Holder of Lightning is the first book of S.L. Farrell’s Cloudmages trilogy. The story takes place in a well-imagined Celtic world and there is plenty of action, particularly in the last third, where Farrell is putting things in place for a multi-generational saga.

Jenna Aoire is a simple village girl, daughter of the widow Maeve, content to herd the sheep and listen to music at Tara’s tavern. One night, when she is late getting the sheep down from Knobtop, the sky comes alive in sheets of dancing colors, and Jenna finds a strange green pebble. She brings the stone home with her without thinking much about it, but her destiny and her world have just changed.

The stone is a Cloch Mor, a stone of power that comes to life when the lights, something like the aurora borealis, dance overhead. Jenna holds not just any Cloch Mor, but the Lamh Shabhala, the First Stone, the one that draws down the magical energy from the sky and opens all the other Great Stones and minor stones. Sky magic in this world ebbs and flows, and with each cycle there is a First Holder, to open the stones, and a Last Holder, who holds Lamb Shabhala when the magic fades. Jenna is the First Holder of this cycle.

Within days raiders from the neighboring kingdom attack Jenna’s village, but she and her mother escape with the help of a Riocha or aristocrat who has also come searching for the cloch. They make their way through an ancient forest with trees that speak, and have no love of humans, guided by one of the Old Ones. Along the way Jenna discovers the shocking and devastating power of the cloch. In the royal city of Lar Bhaile, where smiling faces hide treacherous hearts and the royalty feels entitled to artifacts of power, Jenna is no safer than she was in the forest.

Farrell lets Jenna learn the powers of the stone in an interesting way. She can interact with the spirit of every previous Holder. Some are helpful, some are not, but each one tells her something important about the cloch. Jenna has more immediate problems in the royal city, however, and soon is fleeing for her life, making her way toward Inish Thuaidh, the island kingdom that, not so coincidentally, was her father’s home.

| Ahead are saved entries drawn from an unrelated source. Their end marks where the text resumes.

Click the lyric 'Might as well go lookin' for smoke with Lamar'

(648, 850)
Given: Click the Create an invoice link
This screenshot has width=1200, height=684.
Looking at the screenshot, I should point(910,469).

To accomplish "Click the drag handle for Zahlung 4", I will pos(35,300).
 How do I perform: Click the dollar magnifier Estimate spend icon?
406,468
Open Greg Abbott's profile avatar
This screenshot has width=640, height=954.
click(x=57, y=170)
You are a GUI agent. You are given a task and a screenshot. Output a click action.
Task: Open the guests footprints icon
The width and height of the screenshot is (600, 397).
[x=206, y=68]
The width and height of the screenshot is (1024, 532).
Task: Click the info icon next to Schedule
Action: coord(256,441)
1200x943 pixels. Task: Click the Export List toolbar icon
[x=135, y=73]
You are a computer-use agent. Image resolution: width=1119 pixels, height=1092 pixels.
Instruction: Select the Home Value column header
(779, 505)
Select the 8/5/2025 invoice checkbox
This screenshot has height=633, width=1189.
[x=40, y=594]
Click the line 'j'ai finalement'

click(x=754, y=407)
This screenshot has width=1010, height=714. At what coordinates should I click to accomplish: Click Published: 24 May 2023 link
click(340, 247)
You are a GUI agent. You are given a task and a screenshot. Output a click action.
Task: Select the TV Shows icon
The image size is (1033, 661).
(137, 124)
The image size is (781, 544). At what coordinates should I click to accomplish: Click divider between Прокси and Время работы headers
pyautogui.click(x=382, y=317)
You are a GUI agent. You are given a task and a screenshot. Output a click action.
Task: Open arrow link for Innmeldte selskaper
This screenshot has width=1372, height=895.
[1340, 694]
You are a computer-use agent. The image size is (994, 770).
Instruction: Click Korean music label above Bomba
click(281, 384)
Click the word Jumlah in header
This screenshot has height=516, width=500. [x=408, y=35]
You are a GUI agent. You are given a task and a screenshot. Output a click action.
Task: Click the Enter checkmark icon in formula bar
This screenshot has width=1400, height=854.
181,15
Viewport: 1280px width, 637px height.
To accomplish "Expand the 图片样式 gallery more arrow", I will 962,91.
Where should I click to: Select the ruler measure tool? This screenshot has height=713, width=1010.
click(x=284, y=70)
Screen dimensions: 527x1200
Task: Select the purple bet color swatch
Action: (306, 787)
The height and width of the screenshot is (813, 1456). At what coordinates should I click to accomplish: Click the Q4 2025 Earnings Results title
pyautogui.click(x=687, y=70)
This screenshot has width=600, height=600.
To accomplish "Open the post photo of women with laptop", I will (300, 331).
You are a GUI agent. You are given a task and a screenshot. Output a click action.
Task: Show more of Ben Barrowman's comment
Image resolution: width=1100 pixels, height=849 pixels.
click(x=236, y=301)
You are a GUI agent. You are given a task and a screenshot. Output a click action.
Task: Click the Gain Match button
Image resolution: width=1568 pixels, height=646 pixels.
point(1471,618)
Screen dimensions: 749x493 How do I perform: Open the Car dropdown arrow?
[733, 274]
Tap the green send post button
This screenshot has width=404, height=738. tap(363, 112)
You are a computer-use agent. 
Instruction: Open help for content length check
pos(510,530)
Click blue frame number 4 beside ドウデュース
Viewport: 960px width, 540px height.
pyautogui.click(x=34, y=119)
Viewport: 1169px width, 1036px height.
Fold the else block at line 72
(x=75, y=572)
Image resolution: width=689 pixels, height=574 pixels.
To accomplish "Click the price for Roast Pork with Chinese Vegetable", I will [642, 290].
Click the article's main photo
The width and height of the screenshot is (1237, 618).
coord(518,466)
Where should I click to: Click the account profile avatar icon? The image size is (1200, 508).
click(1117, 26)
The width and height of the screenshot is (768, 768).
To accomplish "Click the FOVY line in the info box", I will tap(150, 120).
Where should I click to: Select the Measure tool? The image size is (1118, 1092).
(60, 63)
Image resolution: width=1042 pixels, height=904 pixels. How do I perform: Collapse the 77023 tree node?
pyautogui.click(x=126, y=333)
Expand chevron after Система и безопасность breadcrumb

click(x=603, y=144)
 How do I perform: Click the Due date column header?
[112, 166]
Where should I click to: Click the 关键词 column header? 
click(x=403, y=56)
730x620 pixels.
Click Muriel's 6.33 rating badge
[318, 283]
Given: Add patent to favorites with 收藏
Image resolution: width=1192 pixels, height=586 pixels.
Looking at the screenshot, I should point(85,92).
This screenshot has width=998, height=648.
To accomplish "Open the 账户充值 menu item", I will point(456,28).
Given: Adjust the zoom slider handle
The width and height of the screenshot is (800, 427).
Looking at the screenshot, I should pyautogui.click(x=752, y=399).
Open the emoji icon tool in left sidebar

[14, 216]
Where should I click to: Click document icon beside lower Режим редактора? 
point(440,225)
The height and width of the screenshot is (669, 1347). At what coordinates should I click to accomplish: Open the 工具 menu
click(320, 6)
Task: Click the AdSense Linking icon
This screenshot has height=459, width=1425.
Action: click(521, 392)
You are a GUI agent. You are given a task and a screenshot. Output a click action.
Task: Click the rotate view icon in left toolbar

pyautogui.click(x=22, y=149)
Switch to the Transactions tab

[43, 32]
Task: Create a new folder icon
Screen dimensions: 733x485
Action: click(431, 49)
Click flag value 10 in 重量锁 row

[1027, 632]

The story follows the traditional action-adventure heroic journey. The hero must discover secrets about her own lineage, makes mistakes, must make amends, and learns to wield the magical artifact she has inherited. She must confront a monster and face her own inner demons. She has magical animal helpers. There is only one real surprise in this book and it is the outcome of the Scuru, an ancient trial some Holders choose to undergo. Generally, the plot ticks along just as the reader expects. Jenna’s choices are predictable even when they’re bad, such as when she decides to make a stop in her home village even though she is being pursued by the king and his cloch-wielding minions, who know where she is from.

Predictable it may be; this doesn’t mean the book is boring. Farrell’s world is well-realized. The use of Irish folktales like the seals who turn into humans, interspersed with the stories of previous Holders, carry the story along. During the battle scenes, Jenna shifts from the psychic sight of the cloch to the “mundane” sight of the carnage around her in a convincing manner, sharing with the reader the real sense of chaos a battle holds. In the last third of Holder of Lightning, Farrell shifts away from Jenna and her character development to set the stage for the second book. This short-changes Jenna’s story.

The book is speckled with Irish — or fantasy Irish — words. Farrel thoughtfully provides a glossary at the end of the volume. A pronunciation guide would have been more helpful. Cloch Mor, Inish Thuaidh, Lamh Shabhala might be fine, but to add “Maister” for Master and “brathier” for Brother is just annoying. In other places, Farrell has created different units of measure. Time is measured by stripes on certain types of candles, and counts are done in base-five, or “hands.” Twenty would be twice two-hands’ worth. This helps cement the sense of a society that has evolved differently. For me, this type of choice works much better to create an immersion in a different world than tossing in unpronounceable names. I’m sure vast throngs of Celtic fantasy readers will disagree. For all I know, there’s an iPhone app for Irish pronunciation.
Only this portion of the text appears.